▶ _AIM OF THE TASK_: Starting at the line with "Task: Click the Sign in link", copy each line through the last one below exactly as written, without any pictures.

____ INPUT FOR THIS TASK

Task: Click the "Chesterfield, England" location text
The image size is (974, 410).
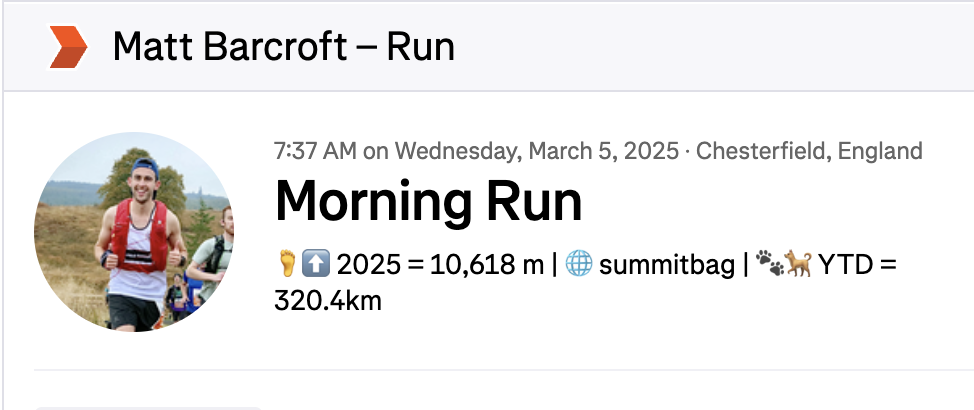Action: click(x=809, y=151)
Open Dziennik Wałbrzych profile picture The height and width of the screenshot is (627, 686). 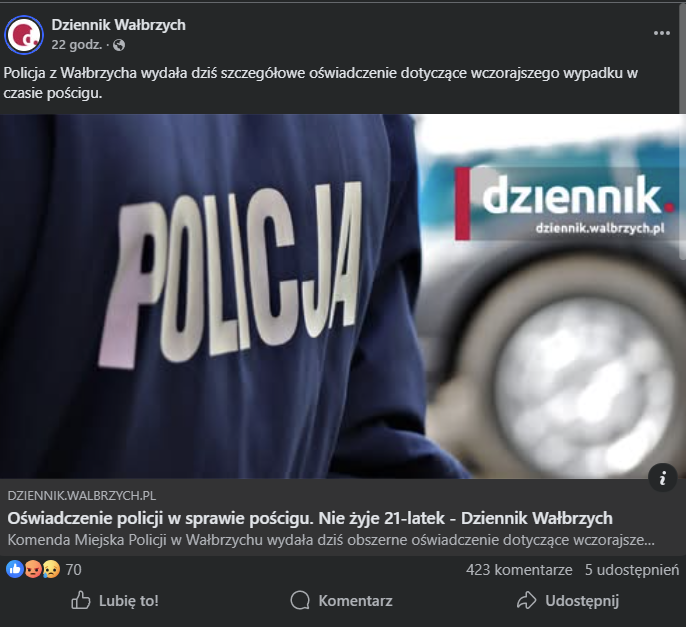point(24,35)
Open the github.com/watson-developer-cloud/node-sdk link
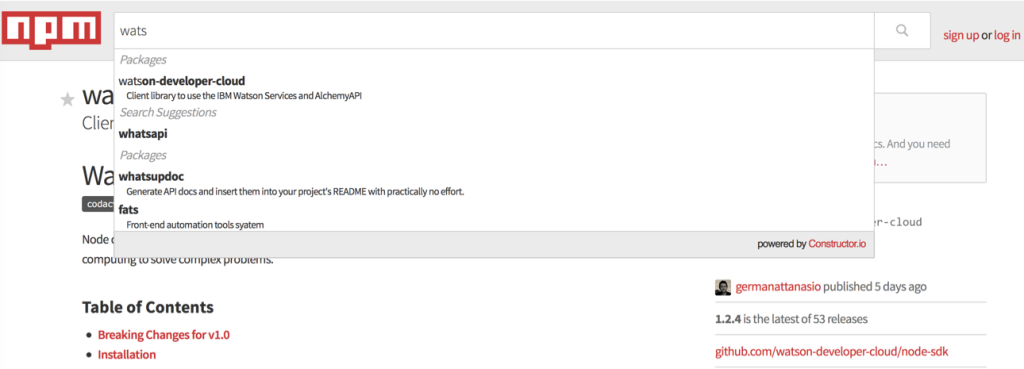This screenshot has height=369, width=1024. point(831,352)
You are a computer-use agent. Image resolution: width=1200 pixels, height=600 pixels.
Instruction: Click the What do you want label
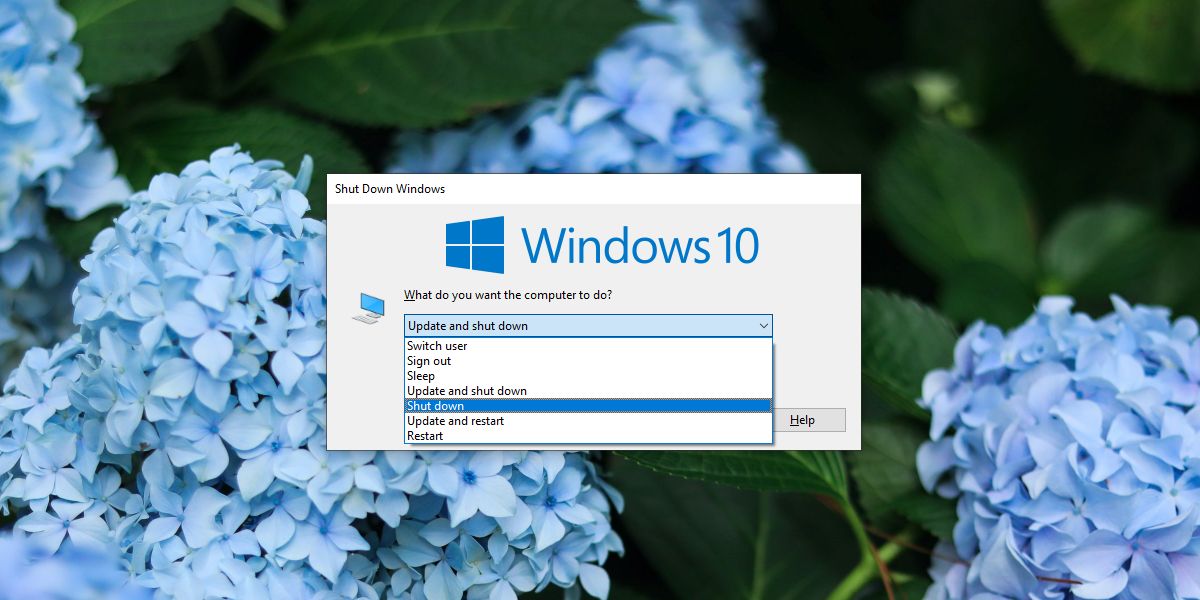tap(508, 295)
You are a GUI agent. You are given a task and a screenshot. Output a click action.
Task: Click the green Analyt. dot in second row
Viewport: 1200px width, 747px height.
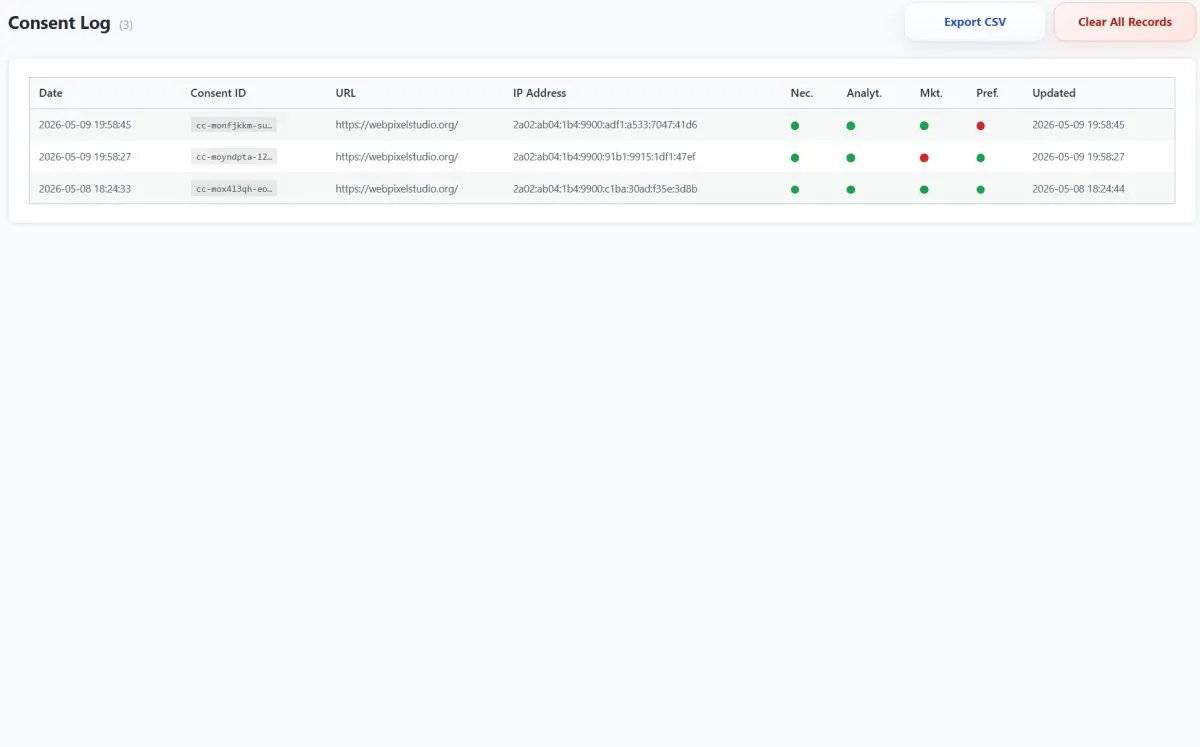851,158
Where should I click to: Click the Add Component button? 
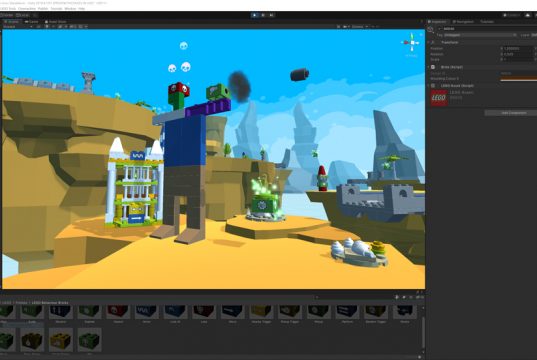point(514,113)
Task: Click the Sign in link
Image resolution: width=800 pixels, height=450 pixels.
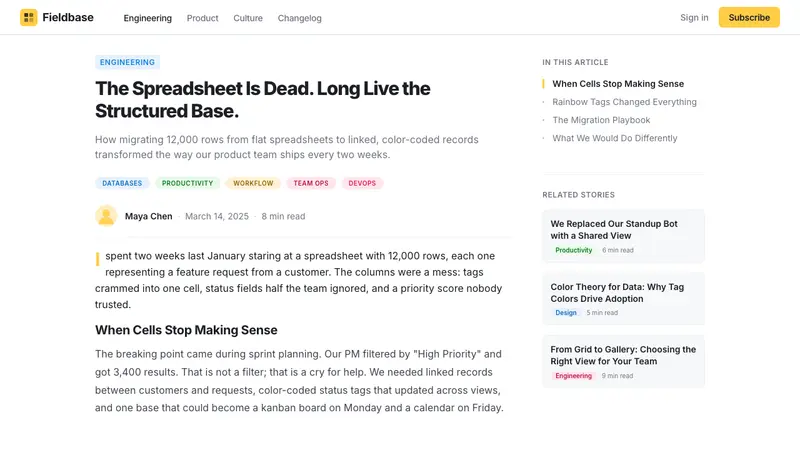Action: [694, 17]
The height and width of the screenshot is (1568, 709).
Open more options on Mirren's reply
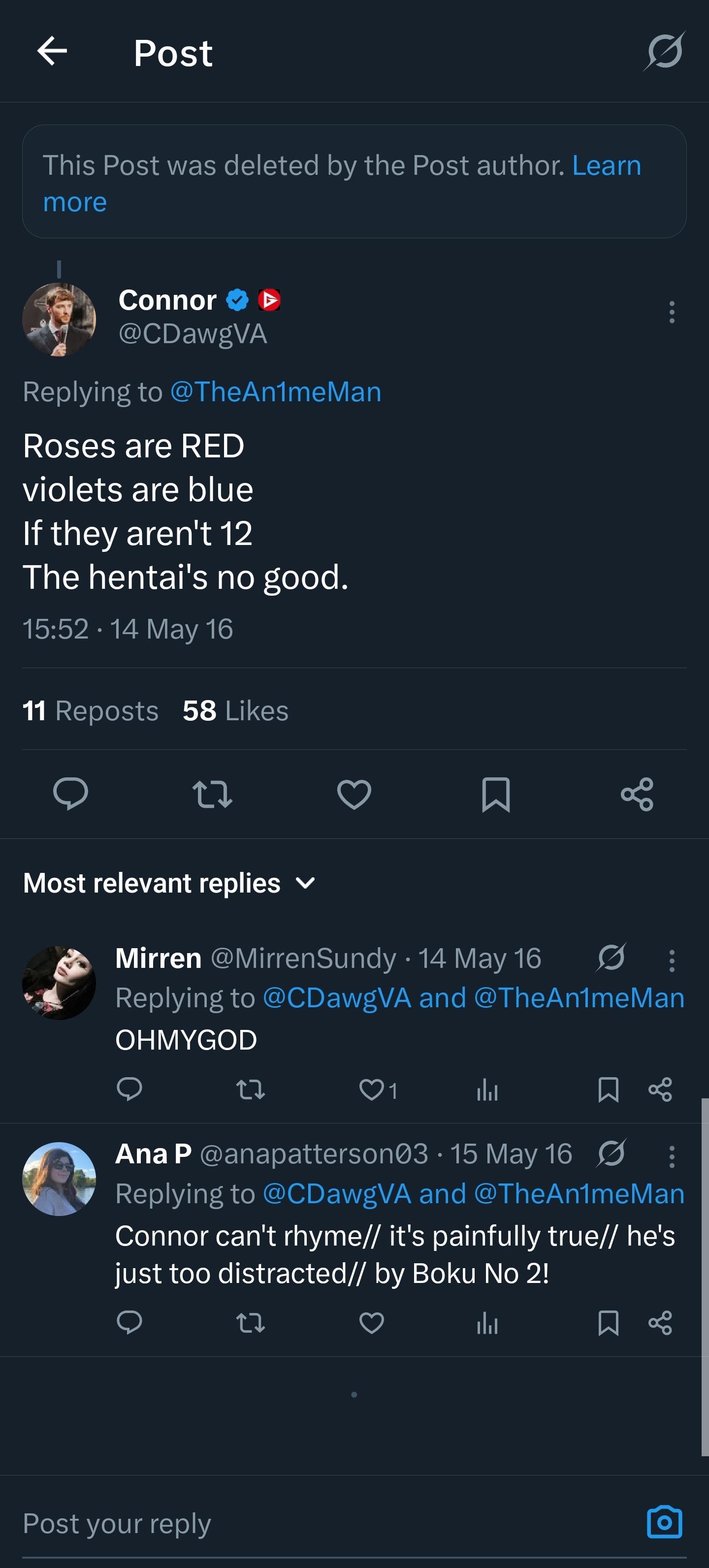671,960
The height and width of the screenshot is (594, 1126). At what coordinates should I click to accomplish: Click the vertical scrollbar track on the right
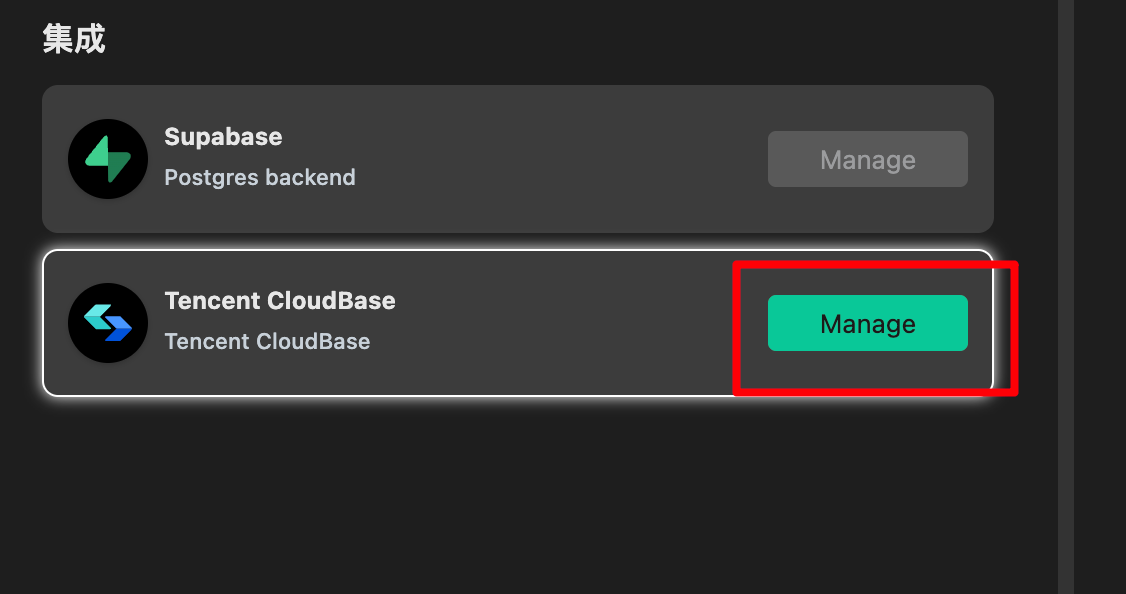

________

▶ _WRITTEN REPLY_:
Task: Click the Sign in link
Image resolution: width=800 pixels, height=450 pixels.
Action: [694, 17]
The height and width of the screenshot is (1568, 709).
Open more options on Mirren's reply
671,960
The height and width of the screenshot is (594, 1126). At what coordinates should I click to accomplish: Click the vertical scrollbar track on the right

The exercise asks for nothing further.